Most of the foregoing ideas have been derived from the major concept that all behavior has meaning and can be understood. Other vital concepts have to do with anxiety, body-image, guilt and atonement, levels of awareness, ego-adaptive mechanisms, ambivalence, personality development tasks, and unconscious motivation. Some of these ideas are more or less aligned with psychiatry, but in essence they have to do with understanding people. They are concepts nonpsychiatric nursing instructors should have working acquaintance with if they are to help students learn to give total care.
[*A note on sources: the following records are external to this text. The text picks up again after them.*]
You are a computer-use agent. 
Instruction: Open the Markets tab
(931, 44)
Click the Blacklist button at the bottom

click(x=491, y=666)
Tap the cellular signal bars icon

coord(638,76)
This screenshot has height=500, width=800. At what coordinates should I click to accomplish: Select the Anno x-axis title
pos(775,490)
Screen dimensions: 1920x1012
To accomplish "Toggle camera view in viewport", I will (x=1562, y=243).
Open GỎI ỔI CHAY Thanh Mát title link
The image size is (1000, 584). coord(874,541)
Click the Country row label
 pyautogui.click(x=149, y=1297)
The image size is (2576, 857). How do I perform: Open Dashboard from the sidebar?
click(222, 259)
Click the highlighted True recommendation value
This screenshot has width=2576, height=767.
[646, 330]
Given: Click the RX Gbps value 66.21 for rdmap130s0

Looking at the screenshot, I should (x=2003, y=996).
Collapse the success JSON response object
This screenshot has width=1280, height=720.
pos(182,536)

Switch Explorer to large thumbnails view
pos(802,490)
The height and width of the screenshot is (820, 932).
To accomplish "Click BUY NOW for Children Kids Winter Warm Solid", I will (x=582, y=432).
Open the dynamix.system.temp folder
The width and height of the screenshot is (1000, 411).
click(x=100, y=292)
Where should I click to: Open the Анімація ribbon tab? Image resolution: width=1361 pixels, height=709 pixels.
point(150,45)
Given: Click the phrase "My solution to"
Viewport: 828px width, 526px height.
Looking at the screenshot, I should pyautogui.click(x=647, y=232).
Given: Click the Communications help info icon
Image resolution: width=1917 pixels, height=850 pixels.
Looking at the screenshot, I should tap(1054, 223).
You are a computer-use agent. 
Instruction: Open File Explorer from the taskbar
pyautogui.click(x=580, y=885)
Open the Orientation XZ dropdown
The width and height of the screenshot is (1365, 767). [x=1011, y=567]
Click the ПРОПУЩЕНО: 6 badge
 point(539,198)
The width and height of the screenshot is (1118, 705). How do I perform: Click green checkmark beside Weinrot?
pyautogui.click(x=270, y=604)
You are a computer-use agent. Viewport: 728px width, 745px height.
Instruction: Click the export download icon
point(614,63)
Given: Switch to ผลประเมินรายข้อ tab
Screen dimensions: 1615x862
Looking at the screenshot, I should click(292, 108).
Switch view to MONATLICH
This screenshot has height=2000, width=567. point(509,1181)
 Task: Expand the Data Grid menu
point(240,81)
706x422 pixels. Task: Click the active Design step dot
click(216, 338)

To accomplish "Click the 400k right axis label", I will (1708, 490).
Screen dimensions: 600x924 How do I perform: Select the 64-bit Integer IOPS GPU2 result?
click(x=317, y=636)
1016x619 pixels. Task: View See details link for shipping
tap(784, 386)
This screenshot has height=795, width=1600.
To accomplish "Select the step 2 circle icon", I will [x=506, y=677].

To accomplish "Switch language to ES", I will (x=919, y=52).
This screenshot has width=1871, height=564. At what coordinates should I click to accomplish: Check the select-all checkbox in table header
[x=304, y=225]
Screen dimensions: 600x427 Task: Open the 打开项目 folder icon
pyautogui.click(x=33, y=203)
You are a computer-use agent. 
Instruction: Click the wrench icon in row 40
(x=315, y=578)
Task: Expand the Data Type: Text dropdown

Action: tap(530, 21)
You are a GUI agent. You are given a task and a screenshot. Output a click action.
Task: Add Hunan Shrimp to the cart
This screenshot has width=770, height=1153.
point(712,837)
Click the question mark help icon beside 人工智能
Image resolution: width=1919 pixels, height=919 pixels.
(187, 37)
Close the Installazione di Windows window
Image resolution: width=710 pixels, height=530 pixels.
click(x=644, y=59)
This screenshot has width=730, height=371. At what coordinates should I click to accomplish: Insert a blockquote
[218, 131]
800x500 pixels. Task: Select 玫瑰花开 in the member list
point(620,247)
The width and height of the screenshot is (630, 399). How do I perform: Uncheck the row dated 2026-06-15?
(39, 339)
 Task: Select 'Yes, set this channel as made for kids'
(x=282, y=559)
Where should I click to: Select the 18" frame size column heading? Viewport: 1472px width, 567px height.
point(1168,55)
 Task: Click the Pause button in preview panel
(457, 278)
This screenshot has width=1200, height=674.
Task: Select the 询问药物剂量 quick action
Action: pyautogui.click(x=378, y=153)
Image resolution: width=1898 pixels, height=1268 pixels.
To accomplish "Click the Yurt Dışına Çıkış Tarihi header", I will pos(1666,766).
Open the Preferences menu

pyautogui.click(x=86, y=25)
Greater understanding of these ideas is essential if a psychologically integrated curriculum is to get off the ground.

In summary, although unstated up to this point, the thesis is that effective psychologically integrated curriculums are difficult to achieve and, in some settings, particularly in diploma programs, impossible to achieve. Impossible, that is, without attitudinal changes on the part of administrators or faculties, or both. Nevertheless, many faculties do work constantly to attain higher levels of thinking and teaching, and to develop individuals who believe in reaching for the stars. This paper is an attempt to encourage such groups and to lay the groundwork for additional interest and research in this area.

References

  • 1. Bureau of Nursing Research and Studies: Report of The University of Colorado School of Nursing Experience in the Integration of Mental Hygiene Concepts in the Basic Collegiate Program, University of Colorado, Denver, 1960, p. 3.
  • 2. National League for Nursing: Integration of Psychiatric Nursing Concepts in Baccalaureate Basic Programs, New York, 1963, p. 55.
  • 3. Peplau, H. E.: Trends in Psychiatric Mental Health Nursing, a paper presented at the Southern Regional Education Board Workshop, Atlanta, 1964.
  • 4. National League for Nursing, op cit., p. 4.
  • 5. National Association for Mental Illness: Twelve Facts About Mental Illness, New York, 1965, pamphlet 508.
  • 6. American Psychiatric Association: Diagnostic and Statistical Manual of Mental Disorders, Washington, D. C, 1952, pp. 29-31.
  • 7. National League for Nursing, op cit., p. 55.
  • 8. Ibid., p. 56.
  • 9. Ibid., p. 60.
  • 10. Gifford, A. J.: Unity of Nursing Care, University of North Carolina, Chapel Hill, 1960, p. 5.
  • 11. Bureau of Nursing Research and Studies, op cit., title page.
  • 12. Kupka, M. E.: The Teaching of Psychiatric-Mental Health Nursing in the Basic Professional Nursing Program, Washington, D. C, 1964, p. iii.